#### [DATOS DE ENTRADA]

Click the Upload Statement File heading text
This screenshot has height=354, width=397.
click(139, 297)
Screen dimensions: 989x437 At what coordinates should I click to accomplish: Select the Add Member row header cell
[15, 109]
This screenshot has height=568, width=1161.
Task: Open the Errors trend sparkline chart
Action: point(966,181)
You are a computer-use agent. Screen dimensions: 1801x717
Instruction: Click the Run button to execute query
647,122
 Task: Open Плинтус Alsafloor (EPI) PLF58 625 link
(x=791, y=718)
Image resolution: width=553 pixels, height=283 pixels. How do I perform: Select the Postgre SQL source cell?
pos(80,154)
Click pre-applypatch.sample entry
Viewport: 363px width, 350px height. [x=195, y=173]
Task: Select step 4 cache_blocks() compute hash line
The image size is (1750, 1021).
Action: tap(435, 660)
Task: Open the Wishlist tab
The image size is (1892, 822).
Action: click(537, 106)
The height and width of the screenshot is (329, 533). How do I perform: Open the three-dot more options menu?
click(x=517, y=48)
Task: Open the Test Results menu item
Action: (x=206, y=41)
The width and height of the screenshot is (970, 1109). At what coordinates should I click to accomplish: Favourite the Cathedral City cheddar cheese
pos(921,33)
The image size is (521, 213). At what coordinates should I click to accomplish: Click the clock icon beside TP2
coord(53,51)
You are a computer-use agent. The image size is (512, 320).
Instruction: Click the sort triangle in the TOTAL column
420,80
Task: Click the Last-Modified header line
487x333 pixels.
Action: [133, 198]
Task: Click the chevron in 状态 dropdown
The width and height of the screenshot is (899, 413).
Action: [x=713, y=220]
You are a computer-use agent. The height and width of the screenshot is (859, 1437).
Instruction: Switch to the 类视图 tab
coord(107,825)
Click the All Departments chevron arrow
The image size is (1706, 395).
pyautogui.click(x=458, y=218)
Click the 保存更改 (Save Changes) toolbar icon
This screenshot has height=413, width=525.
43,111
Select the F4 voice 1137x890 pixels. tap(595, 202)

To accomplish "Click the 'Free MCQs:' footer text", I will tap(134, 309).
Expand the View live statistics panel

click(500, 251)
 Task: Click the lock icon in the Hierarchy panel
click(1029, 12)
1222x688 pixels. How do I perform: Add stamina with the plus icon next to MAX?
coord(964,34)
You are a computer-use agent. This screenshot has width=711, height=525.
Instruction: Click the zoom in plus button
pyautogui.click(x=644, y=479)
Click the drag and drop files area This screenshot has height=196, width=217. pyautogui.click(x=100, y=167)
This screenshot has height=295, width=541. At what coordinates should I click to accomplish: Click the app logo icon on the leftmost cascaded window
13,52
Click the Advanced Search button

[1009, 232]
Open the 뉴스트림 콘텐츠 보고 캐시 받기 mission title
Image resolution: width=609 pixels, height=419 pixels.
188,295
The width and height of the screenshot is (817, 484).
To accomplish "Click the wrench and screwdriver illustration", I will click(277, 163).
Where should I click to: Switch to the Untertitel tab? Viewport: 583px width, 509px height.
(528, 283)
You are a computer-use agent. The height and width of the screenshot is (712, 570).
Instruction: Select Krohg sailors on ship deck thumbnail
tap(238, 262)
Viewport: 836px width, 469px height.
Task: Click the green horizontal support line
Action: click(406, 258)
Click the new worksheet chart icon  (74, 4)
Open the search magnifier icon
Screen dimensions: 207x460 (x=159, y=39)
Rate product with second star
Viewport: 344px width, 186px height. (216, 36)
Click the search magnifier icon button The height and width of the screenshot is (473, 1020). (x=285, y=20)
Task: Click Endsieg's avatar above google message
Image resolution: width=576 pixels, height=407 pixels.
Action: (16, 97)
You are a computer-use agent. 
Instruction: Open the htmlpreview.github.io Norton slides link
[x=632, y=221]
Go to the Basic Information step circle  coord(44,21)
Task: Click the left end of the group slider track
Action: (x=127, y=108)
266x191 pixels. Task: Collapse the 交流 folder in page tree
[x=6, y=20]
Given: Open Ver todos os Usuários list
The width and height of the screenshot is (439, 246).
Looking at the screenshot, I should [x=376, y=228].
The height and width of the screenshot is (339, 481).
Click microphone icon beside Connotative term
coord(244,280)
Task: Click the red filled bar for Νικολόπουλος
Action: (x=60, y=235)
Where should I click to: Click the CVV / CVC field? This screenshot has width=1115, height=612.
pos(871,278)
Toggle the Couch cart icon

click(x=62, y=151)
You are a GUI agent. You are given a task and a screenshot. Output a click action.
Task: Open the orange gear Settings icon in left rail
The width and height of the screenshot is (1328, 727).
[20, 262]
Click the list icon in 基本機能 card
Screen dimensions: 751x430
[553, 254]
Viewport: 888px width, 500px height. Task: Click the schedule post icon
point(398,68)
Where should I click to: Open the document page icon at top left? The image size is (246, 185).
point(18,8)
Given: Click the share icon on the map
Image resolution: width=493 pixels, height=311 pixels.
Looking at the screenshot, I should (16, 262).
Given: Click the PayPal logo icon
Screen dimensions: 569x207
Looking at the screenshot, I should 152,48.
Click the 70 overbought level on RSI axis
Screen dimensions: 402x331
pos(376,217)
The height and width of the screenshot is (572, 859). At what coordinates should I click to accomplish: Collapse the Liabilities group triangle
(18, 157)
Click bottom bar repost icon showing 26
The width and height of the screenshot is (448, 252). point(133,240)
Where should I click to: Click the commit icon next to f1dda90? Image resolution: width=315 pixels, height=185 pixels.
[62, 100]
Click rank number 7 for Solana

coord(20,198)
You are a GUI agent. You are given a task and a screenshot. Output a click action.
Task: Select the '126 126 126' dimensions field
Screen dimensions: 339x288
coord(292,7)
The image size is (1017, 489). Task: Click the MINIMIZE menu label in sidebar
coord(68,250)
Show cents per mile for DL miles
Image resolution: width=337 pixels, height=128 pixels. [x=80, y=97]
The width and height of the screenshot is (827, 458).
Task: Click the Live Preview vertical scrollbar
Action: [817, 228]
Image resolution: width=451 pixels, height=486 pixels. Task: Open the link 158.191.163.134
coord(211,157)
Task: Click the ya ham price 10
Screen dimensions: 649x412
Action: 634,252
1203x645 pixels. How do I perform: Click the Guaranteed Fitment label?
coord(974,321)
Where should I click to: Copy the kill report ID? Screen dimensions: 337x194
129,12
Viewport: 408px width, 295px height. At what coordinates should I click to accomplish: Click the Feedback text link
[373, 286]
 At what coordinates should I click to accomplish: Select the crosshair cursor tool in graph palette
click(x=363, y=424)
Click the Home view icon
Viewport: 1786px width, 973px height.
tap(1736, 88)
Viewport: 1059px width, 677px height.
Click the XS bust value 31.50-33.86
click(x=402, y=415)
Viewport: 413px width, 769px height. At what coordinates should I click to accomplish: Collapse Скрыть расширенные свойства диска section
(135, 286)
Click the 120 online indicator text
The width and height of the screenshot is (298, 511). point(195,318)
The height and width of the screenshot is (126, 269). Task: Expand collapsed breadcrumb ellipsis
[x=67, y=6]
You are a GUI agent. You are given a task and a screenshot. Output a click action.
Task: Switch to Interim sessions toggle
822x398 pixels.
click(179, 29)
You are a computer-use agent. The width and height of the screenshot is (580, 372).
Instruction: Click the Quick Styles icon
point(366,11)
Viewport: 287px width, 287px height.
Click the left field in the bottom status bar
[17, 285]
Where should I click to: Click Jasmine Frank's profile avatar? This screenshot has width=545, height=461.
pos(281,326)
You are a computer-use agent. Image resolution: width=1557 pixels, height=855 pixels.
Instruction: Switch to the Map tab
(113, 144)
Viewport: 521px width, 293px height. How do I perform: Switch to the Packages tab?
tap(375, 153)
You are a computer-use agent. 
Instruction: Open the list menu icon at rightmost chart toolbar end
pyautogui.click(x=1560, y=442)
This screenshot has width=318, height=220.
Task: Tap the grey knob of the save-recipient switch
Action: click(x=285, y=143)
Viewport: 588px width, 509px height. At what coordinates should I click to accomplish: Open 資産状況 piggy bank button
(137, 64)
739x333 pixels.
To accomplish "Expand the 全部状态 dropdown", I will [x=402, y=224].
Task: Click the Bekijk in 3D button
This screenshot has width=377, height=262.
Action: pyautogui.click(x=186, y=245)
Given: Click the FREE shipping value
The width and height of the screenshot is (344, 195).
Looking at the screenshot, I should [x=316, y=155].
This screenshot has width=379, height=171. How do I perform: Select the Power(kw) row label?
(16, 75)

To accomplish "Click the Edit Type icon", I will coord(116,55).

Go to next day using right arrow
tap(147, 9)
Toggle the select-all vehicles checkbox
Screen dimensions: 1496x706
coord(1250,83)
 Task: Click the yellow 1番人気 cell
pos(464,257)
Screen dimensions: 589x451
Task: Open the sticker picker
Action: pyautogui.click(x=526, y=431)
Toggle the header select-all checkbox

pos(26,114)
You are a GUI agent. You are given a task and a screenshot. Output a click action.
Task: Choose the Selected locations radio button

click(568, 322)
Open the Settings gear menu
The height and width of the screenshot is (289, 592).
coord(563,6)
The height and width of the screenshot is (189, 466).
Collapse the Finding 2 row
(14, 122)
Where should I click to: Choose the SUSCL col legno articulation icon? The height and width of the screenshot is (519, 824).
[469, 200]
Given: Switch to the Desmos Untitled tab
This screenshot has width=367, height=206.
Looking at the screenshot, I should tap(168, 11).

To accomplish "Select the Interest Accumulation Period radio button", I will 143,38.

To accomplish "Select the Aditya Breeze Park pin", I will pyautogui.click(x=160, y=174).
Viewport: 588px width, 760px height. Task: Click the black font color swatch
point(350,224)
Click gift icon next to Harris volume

#### [QUÉ SE PIDE]
Calcula cuántas líneas de arriba contienen la palabra "dimensions", teniendo en cuenta mayúsculas y minúsculas. Responde solo con el número.

#### [SOLUCIÓN DEL PROBLEMA]
12